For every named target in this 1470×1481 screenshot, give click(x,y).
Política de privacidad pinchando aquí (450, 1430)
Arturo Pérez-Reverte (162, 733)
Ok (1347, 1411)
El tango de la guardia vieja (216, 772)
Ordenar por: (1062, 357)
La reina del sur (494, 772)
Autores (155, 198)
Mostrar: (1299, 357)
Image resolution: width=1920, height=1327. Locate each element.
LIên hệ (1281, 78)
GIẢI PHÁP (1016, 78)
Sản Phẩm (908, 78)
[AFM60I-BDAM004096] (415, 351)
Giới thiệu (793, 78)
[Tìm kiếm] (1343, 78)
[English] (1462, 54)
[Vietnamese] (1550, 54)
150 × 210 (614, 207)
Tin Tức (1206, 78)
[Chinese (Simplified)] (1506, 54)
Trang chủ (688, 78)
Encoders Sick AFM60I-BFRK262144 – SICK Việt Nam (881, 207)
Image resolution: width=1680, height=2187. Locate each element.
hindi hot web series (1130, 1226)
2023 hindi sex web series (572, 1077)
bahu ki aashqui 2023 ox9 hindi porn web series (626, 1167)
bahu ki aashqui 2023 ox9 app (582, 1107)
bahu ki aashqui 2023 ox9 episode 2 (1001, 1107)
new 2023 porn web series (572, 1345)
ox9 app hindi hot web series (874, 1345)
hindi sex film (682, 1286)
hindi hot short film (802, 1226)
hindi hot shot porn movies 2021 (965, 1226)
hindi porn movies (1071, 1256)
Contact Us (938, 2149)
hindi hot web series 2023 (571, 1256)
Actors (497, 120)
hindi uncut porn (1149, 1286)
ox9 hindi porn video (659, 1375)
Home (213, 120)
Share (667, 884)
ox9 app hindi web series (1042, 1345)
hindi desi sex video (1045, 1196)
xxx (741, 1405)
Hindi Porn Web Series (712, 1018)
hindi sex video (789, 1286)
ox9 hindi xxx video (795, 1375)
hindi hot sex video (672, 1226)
——————
WORK INSTRUCTIONS:
Each line above from the one with "LIên hệ (1281, 78)" up to and including the one with "[Chinese (Simplified)] (1506, 54)" must be set down exactly, and no line outside that span may appear.

SOLUTION TO THIS EXERCISE:
LIên hệ (1281, 78)
GIẢI PHÁP (1016, 78)
Sản Phẩm (908, 78)
[AFM60I-BDAM004096] (415, 351)
Giới thiệu (793, 78)
[Tìm kiếm] (1343, 78)
[English] (1462, 54)
[Vietnamese] (1550, 54)
150 × 210 (614, 207)
Tin Tức (1206, 78)
[Chinese (Simplified)] (1506, 54)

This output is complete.